Road to NumPy 2.0
hackmd.ioWhile we are trying to minimize the disruptions, there is one thing project maintainers should do right now: pin the maximum NumPy to <2.0 in their ~`pyproject.toml`~ project dependencies. This will ensure they do not inadvertently upgrade before they are ready to do so. Once numpy2.0 is released, you can check that your code works with it, and then release the pin.
Definitely good advice on pinning the upper range for major versions. Pandas 2.0 inadvertently broke spark’s toPandas for (at the time) all existing spark versions, which some of our users lean on. Pandas response to this was apparently to upgrade spark to a version that was not yet released. We lost about half a day’s work from a small handful of devs trying to identify why some of our users were seeing sudden failures.
I think that ndarray is the most successful abstraction I've come across. Numerical computing is a domain ripe for terrible code, but multi-indexing, broadcasting, mask arrays, .reshape(), .where(), linspace(), and all that are so well made and useful they are now the standard grammar of data science. Yes you've seen horrible numpy code before, but how much worse would it be if it had been written by the same person in raw C with only malloc and pointer arithmetic?
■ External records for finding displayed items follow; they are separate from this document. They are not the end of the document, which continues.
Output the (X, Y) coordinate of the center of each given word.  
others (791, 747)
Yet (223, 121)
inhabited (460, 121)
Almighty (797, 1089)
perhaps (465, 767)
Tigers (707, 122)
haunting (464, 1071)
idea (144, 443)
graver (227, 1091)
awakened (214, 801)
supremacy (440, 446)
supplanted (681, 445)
Just FYI, numpy by no means pioneered this concept. There was Fortran before, as a language built around n-dimensional arrays. And even Fortran was not the first one, as some stack based programming languages (such as APL, IIRC) have similar concepts. Also languages such as R and evventually Matlab (as a kind-of nicer frontend to Fortran libs) pioneered this concept. However, Numpy was the first library bringing this into a general-purpose language as Python is.
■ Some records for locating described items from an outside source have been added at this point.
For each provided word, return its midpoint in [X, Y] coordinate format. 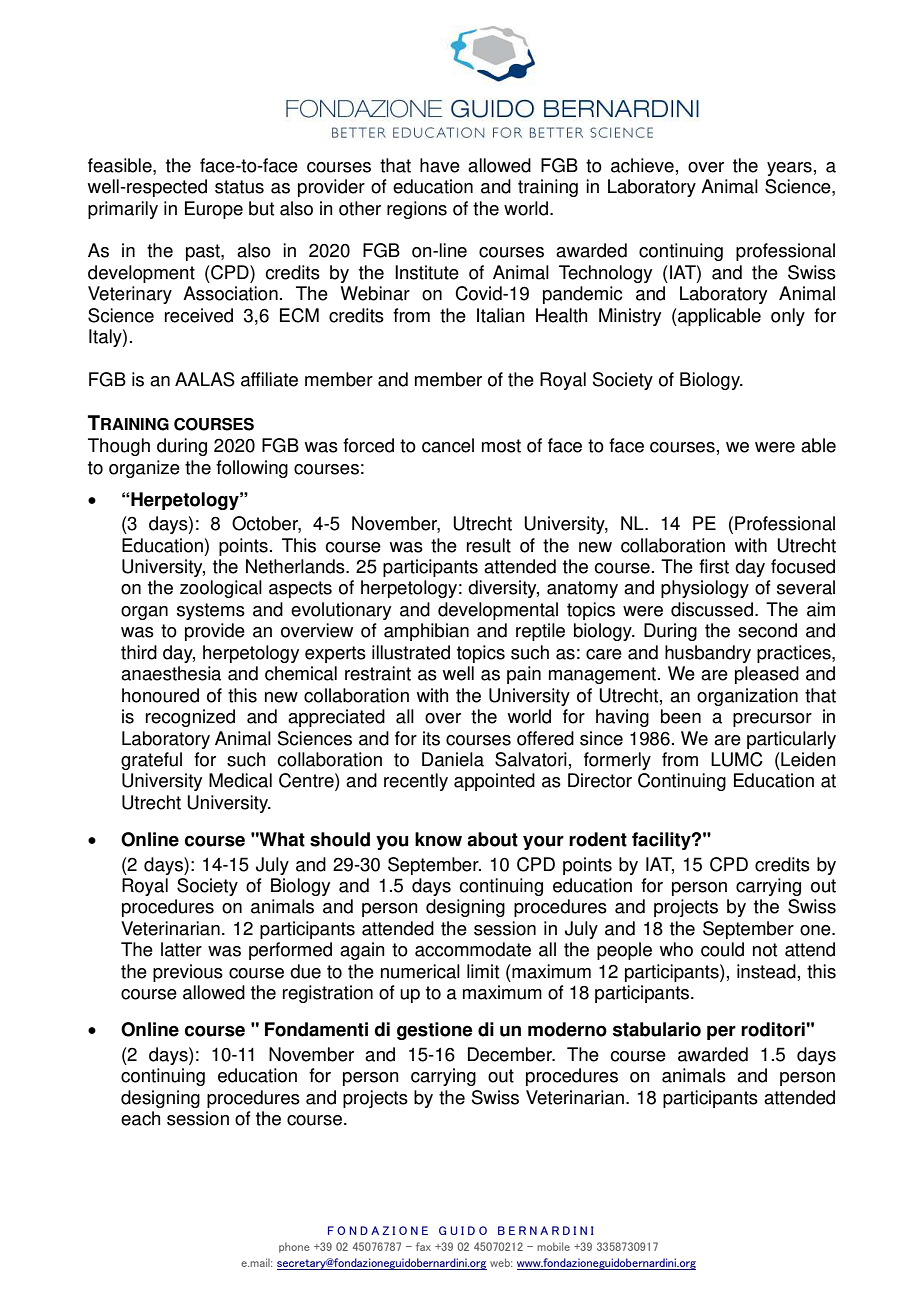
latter [181, 949]
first [714, 566]
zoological [221, 589]
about [492, 839]
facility [662, 841]
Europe [214, 210]
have [440, 165]
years [789, 169]
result [489, 545]
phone [294, 1247]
Fortran, Matlab and all array based languages (APL, J, K, Niall, etc) have these constructs at their core. Ndarray may be a great implementation but the ideas have all been there. I've been exploring J recently and the flexibility and compactness is tremendous.
Numeric Python, the original numpy, was based mainly on the MATLAB array object. Of course, it was also influenced by FORTRAN and other languages, but ultimately, it was taken from the mental model of MATLAB.
and MATLAB was entirely influenced by Fortran's array-based syntax.
s/stack/array/
Fortran was created in the 1950s. APL — 60s.
I remember implementing a sliding overlapping 2d windowing by playing with the strides. I don't know how common is that trick but at the time it felt like magic.
The real interesting page IMO is the actual project roadmap:
numpy is a great library, but I find the pytorch take on it superior. It allows for much more method-chaining, which I find to be very readable in longer computations. I frequently want to reach out for it in numpy, only to see that it's a np.* function. In functional languages I would use an infix pipeline-combinator like (|>) but that's not possible in python.
While not really python, there's Coconut language that has the infix pipeline operator and compiles into python.
This service HackMD looks pretty cool.
Still no NA?
I’m working on adding missing data support for strings as part of adding a UTF-8 variable-width string type to NumPy. Not a general solution but should help with a lot of use-cases. https://numpy.org/neps/nep-0055-string_dtype.html
The current memory use of string arrays is another major issue, glad to see this being worked on!
np.nan? Not trying to be funny, but hoping to learn whether I'm missing something about limitations of np.nan which would be solved by some other kind of missing value indicator.
np.nan is only for floats, doesn't help with integer, boolean, string etc. Also, datetimes have NaT, but it's troublesome to e.g. do different checks np.isnan() or np.isnat() depending in the data type. And we don't even have np.nat, but need np.datetime64("NaT"), so it's just confusing.
Why not use a structured array with an 'isna' field to use as a mask when performing operations?
How is that convenient? Missing data support belongs deep in NumPy itself (or any other similar package) so that operations can do the right thing and missing values propagate correctly. For example, let's say you want by definition missing values to sort last. If you roll out your custom missing value marker, you'll also need to roll out your own custom sort function. And the same for a whole lot more stuff.
What about a MaskedArray? ndarrays are homogeneous by definition.